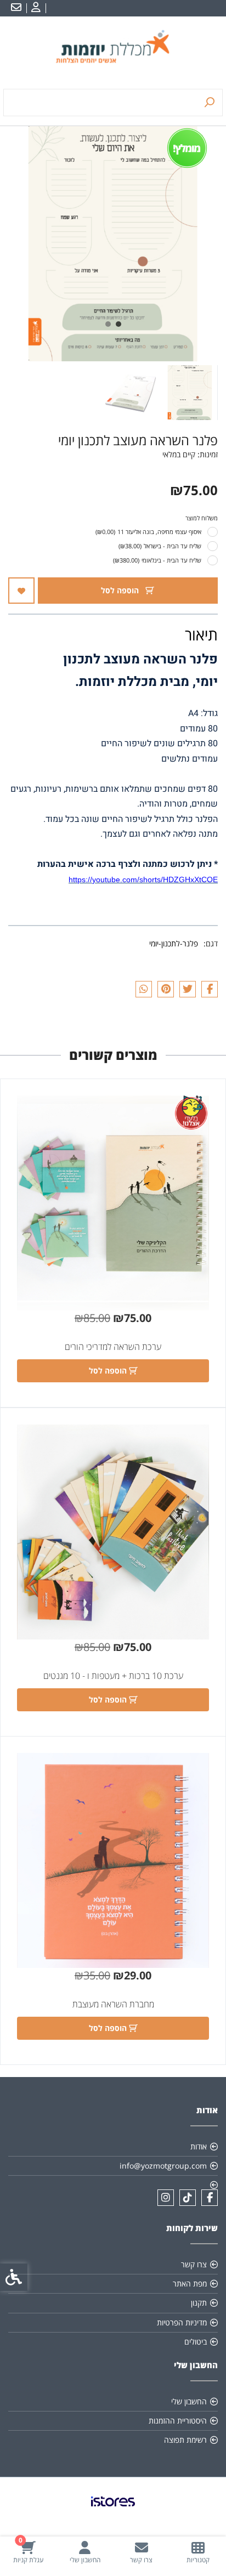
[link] (198, 2552)
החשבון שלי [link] (189, 2401)
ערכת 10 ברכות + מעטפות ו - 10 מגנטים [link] (113, 1675)
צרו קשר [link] (194, 2264)
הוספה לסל (121, 590)
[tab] (118, 324)
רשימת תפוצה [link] (185, 2440)
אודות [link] (198, 2146)
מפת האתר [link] (190, 2283)
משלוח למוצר (201, 518)
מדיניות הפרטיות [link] (182, 2322)
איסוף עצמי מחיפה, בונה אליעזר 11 (148, 531)
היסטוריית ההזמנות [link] (178, 2420)
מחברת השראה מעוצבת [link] (113, 2004)
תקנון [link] (199, 2302)
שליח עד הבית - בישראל (159, 546)
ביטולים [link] (195, 2341)
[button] (189, 392)
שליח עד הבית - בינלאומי (157, 560)
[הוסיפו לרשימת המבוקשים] (21, 590)
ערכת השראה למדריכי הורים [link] (113, 1346)
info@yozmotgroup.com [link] (163, 2165)
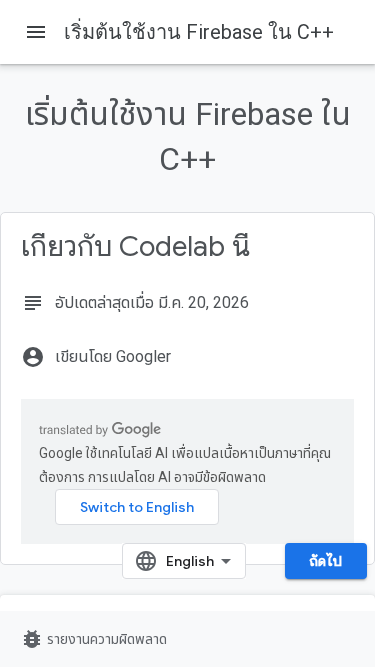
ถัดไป (326, 561)
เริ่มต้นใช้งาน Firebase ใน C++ (199, 32)
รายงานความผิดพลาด (93, 639)
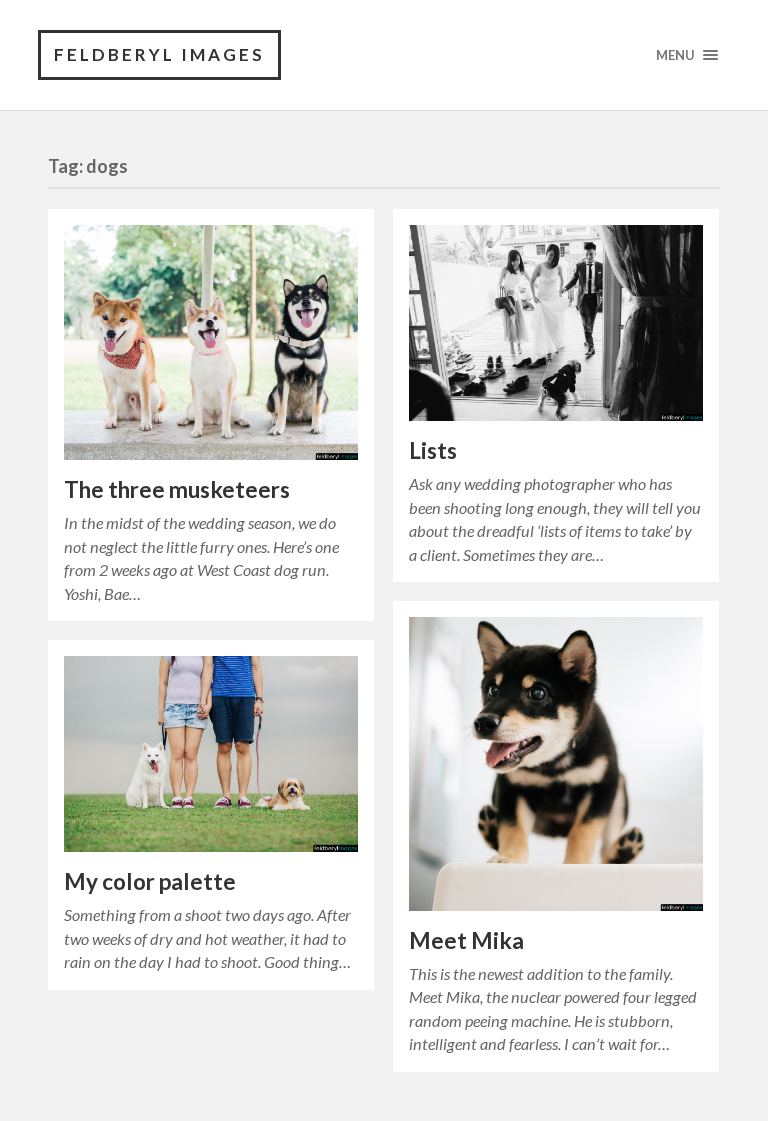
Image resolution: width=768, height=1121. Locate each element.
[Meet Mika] (556, 764)
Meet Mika (466, 940)
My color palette (150, 881)
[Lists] (556, 323)
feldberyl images (159, 54)
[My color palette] (211, 754)
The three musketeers (177, 489)
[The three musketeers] (211, 342)
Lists (433, 450)
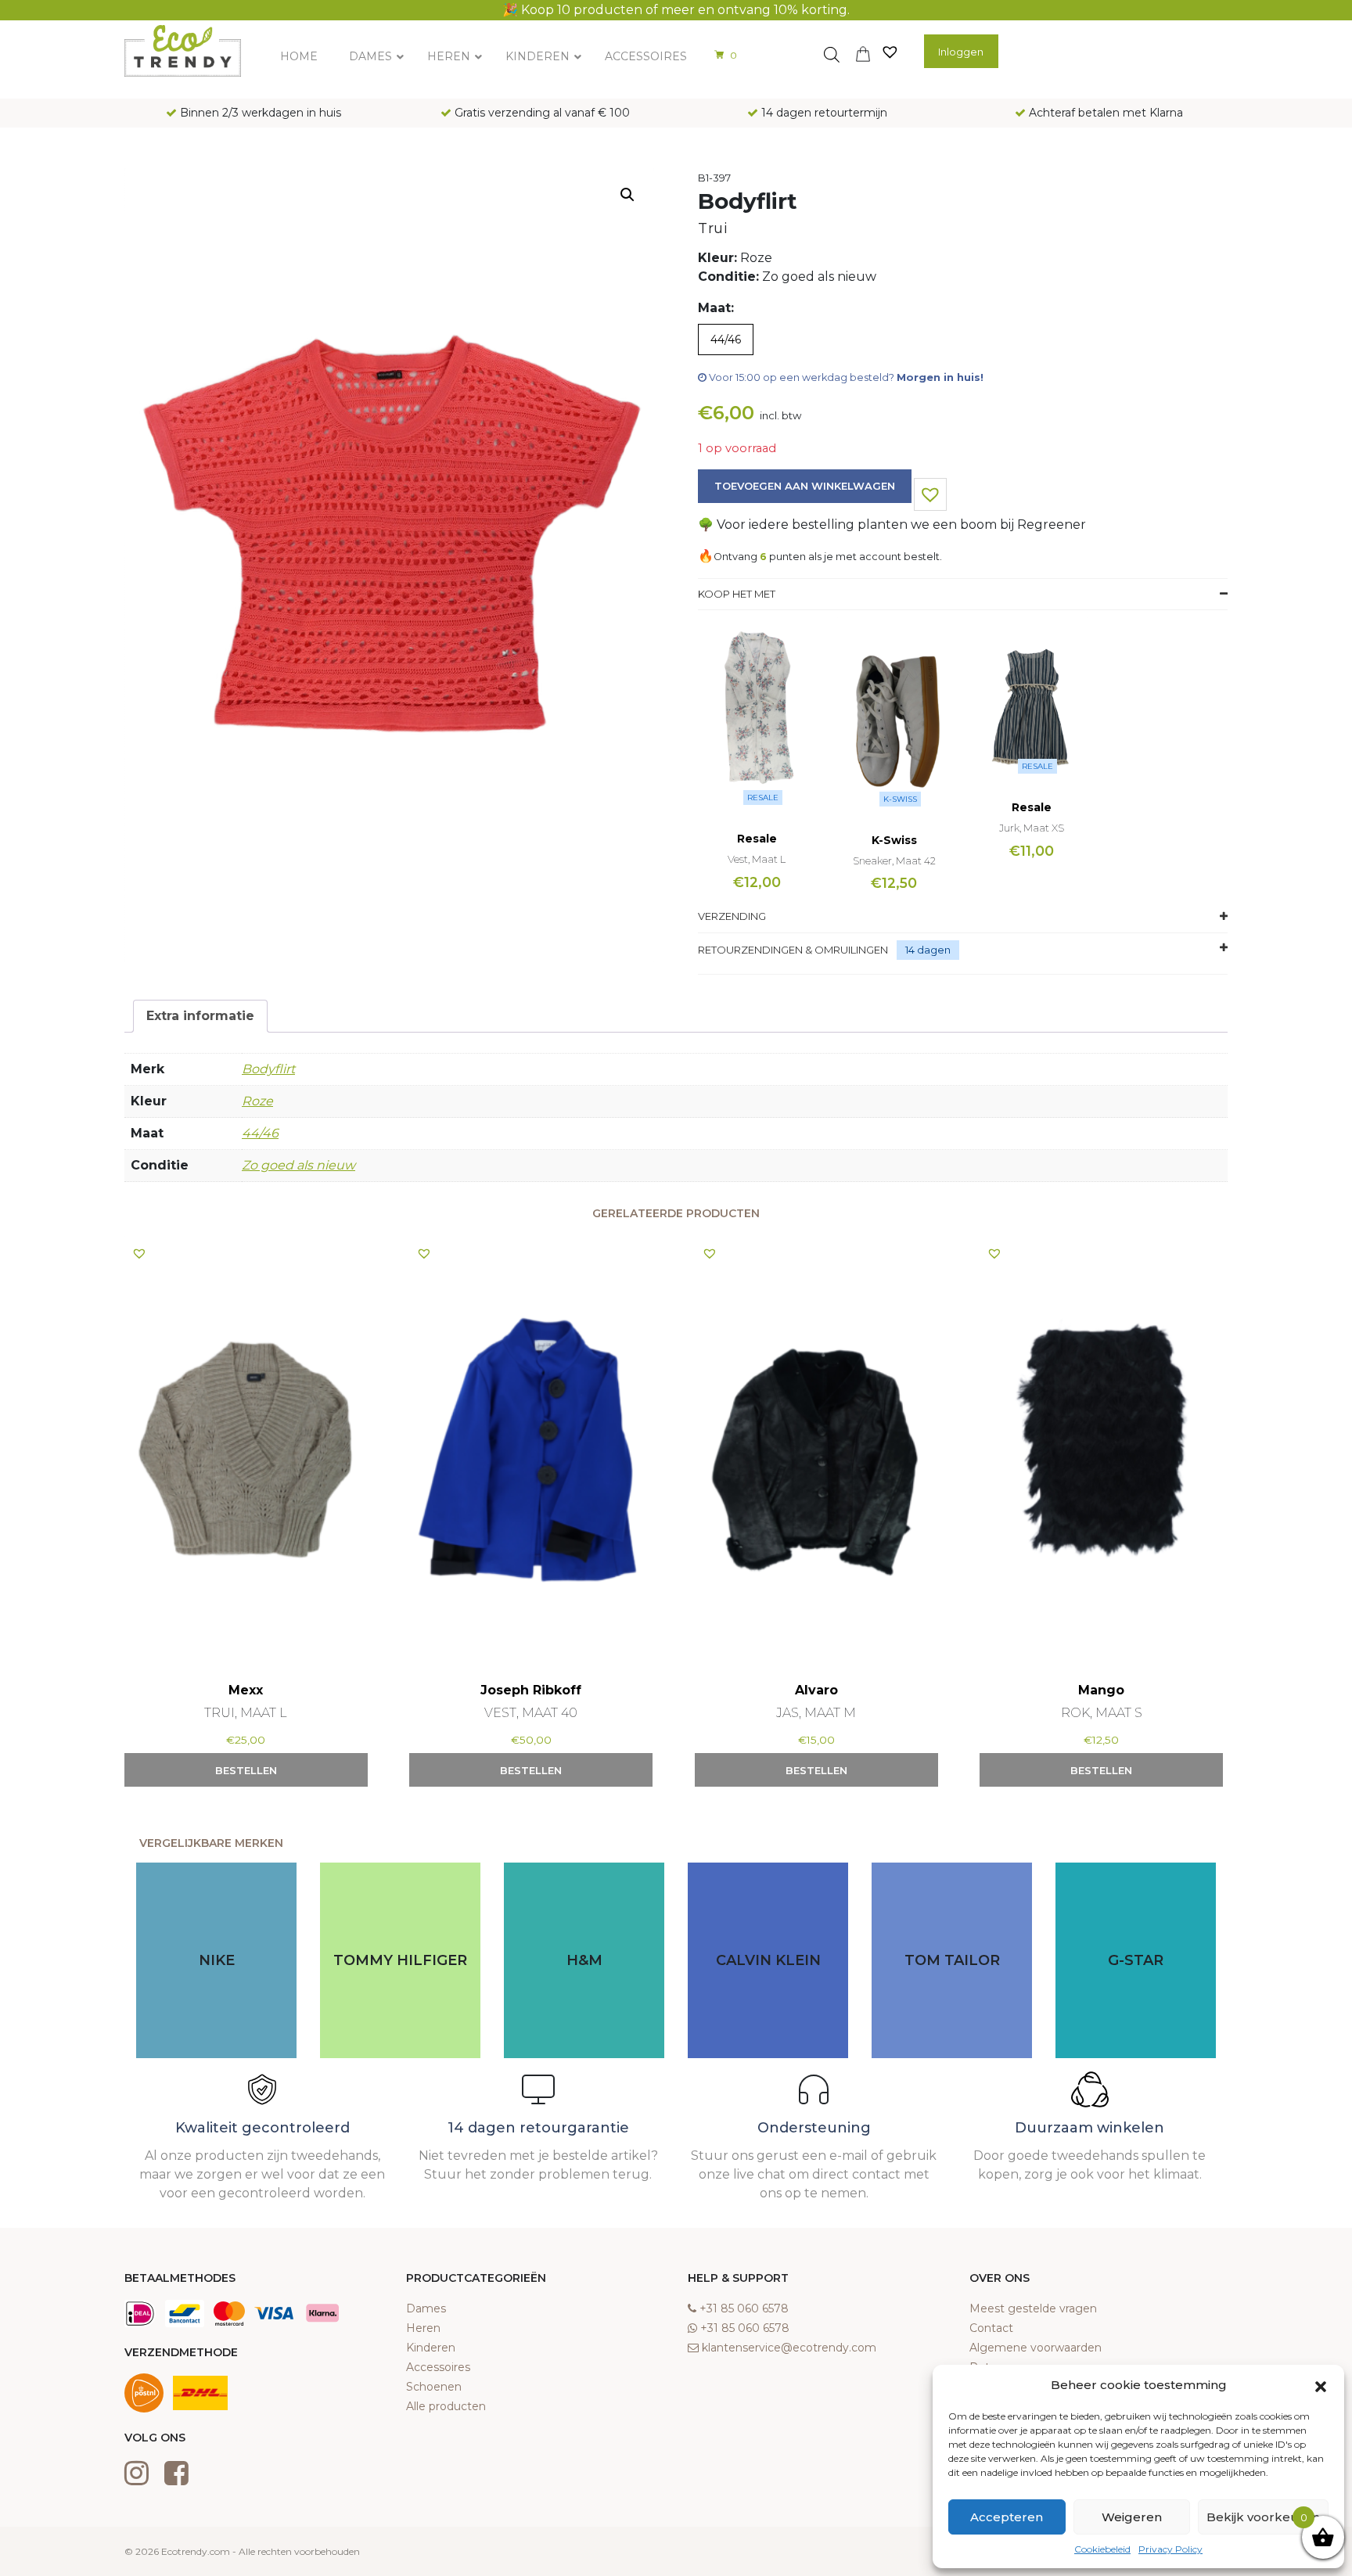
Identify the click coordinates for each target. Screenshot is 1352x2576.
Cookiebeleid (1102, 2549)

• [EXERCISE REQUIREMENTS]:
The finished answer is an exact repetition of the listing, with every picture removed.

• [WRITTEN ANSWER]:
[link] (198, 2552)
החשבון שלי [link] (189, 2401)
ערכת 10 ברכות + מעטפות ו - 10 מגנטים [link] (113, 1675)
צרו קשר [link] (194, 2264)
הוספה לסל (121, 590)
[tab] (118, 324)
רשימת תפוצה [link] (185, 2440)
אודות [link] (198, 2146)
מפת האתר [link] (190, 2283)
משלוח למוצר (201, 518)
מדיניות הפרטיות [link] (182, 2322)
איסוף עצמי מחיפה, בונה אליעזר 11 (148, 531)
היסטוריית ההזמנות [link] (178, 2420)
מחברת השראה מעוצבת [link] (113, 2004)
תקנון [link] (199, 2302)
שליח עד הבית - בישראל (159, 546)
ביטולים [link] (195, 2341)
[button] (189, 392)
שליח עד הבית - בינלאומי (157, 560)
[הוסיפו לרשימת המבוקשים] (21, 590)
ערכת השראה למדריכי הורים [link] (113, 1346)
info@yozmotgroup.com [link] (163, 2165)
ถัดไป (326, 561)
เริ่มต้นใช้งาน Firebase ใน C++ (199, 32)
รายงานความผิดพลาด (93, 639)
Image resolution: width=768, height=1121. Locate each element.
[Meet Mika] (556, 764)
Meet Mika (466, 940)
My color palette (150, 881)
[Lists] (556, 323)
feldberyl images (159, 54)
[My color palette] (211, 754)
The three musketeers (177, 489)
[The three musketeers] (211, 342)
Lists (433, 450)
Identify the click coordinates for each target. Screenshot is 1352x2576.
Cookiebeleid (1102, 2549)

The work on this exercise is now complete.